| AVAILABLE DATA |

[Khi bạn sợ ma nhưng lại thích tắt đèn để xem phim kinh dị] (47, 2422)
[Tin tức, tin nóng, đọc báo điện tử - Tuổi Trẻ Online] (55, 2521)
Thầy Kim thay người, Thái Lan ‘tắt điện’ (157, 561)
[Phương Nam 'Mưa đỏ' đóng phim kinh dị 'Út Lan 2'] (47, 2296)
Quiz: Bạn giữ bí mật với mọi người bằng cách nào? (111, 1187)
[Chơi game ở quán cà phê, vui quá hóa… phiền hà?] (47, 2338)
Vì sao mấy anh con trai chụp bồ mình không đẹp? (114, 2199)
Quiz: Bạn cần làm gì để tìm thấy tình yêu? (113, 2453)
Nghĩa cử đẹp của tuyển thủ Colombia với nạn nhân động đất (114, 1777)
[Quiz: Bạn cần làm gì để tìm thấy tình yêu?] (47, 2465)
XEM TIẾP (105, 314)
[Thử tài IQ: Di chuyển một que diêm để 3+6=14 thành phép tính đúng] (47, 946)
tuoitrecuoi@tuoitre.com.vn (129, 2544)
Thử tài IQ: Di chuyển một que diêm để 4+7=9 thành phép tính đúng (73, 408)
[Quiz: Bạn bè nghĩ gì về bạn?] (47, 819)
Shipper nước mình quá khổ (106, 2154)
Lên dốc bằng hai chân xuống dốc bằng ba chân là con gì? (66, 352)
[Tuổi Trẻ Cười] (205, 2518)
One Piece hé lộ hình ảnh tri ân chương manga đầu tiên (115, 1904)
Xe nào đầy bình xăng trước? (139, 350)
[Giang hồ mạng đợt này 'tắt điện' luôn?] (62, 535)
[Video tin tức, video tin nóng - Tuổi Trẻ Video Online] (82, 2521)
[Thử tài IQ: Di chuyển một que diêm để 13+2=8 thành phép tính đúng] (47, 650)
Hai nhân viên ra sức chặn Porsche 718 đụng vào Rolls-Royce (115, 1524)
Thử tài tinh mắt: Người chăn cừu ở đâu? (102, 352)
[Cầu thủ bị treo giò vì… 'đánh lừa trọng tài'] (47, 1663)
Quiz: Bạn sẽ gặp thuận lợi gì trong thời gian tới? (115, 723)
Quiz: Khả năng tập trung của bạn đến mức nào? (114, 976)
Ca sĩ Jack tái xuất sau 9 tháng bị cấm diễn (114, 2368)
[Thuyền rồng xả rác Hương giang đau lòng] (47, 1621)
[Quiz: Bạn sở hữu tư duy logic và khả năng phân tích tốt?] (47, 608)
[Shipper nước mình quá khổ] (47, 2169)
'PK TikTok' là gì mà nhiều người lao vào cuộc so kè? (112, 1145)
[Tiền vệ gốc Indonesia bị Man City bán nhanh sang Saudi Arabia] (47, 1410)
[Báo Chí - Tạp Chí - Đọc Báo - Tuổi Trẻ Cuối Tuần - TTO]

| PROMPT |
Search the entries for "nước" and copy each matching line.

| FINISHED EXERCISE |
Shipper nước mình quá khổ (106, 2154)
[Shipper nước mình quá khổ] (47, 2169)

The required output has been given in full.